今日は久比里からタチウオに行く予定で準備していたのだが、前夜船宿HPをチェックしていると、渡辺釣船店でカワハギが絶好調。富津沖で2〜51枚との情報。9月18日(土)、マゴチに代わり例年より早めに同宿ではカワハギが開幕し、その状況が気になってはいたのだが、いつもは竹岡沖のはずが富津沖というのがどうも気にかかる。そこで夜になって急遽予定変更、渡辺釣船店からカワハギの様子を見に行くことにした。最初からそのつもりだったら事前にアサリを剥いておくのだが、塩漬けも沢山あるし、心配なら船宿で剥けばいい。
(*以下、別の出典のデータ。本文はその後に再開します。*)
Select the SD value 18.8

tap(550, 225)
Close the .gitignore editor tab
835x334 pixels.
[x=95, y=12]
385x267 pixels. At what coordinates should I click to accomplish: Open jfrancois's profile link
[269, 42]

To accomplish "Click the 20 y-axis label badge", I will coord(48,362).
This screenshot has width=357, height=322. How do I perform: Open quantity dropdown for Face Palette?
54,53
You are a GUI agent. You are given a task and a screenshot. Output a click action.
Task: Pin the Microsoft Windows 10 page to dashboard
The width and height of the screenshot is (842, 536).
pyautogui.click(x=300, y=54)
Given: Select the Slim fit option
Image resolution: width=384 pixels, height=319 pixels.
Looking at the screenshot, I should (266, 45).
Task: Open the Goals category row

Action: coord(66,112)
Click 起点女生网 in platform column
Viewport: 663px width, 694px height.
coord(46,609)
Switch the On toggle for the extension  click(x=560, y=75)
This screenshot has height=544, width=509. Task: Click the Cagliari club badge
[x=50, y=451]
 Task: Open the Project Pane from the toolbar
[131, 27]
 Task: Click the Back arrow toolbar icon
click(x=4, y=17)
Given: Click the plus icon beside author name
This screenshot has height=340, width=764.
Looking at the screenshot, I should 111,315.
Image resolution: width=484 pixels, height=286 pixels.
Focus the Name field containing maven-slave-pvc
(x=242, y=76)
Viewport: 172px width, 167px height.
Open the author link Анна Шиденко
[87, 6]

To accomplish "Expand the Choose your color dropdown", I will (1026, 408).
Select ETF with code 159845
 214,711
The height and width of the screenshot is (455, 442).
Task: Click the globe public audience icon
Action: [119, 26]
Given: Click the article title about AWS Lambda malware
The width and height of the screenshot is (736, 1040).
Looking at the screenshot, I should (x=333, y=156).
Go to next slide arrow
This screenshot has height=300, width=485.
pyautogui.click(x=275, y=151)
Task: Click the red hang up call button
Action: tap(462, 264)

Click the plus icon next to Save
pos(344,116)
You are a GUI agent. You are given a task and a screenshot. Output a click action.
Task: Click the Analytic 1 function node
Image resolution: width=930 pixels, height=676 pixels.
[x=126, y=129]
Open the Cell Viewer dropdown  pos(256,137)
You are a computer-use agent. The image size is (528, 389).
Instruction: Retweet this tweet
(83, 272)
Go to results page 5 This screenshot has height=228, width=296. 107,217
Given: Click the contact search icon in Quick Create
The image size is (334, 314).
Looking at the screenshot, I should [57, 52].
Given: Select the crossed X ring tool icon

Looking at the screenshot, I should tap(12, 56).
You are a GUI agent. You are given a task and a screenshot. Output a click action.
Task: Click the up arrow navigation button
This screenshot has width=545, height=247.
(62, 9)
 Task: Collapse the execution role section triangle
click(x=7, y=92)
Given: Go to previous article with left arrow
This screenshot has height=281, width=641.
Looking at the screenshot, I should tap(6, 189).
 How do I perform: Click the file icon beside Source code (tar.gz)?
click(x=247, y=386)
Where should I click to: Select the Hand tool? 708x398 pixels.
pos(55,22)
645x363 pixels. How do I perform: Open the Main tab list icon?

ちなみに船宿の殻付きアサリは600円/1Kgで購入できるが、私には小さ過ぎて使いにくいのである。

前夜、12時を回って床に就くが、漆かぶれがチクチクと痒くて眠れない。和竿作りの工程で、ちょうど摺り漆(素手で摺り込む工程)をやっている関係上、手は大丈夫なのだがその手で体を触るものだから、首の後と鼻の下、右目の周りが少々かぶれている。薬で痒みを落ち着かせ、何とか2時間ほどの睡眠を確保した。予定通り始発電車に乗り、みなとみらい線で元町・中華街駅下車、5時35分には船宿に到着した。既にアサリ剥きに精を出す常連さんに挨拶し、船に乗り込むと四隅は左舷ミヨシが空席、迷わず荷物を下ろした。先客は6名ほど居るが皆常連さんで、マゴチ船と顔ぶれは大きく変わらない。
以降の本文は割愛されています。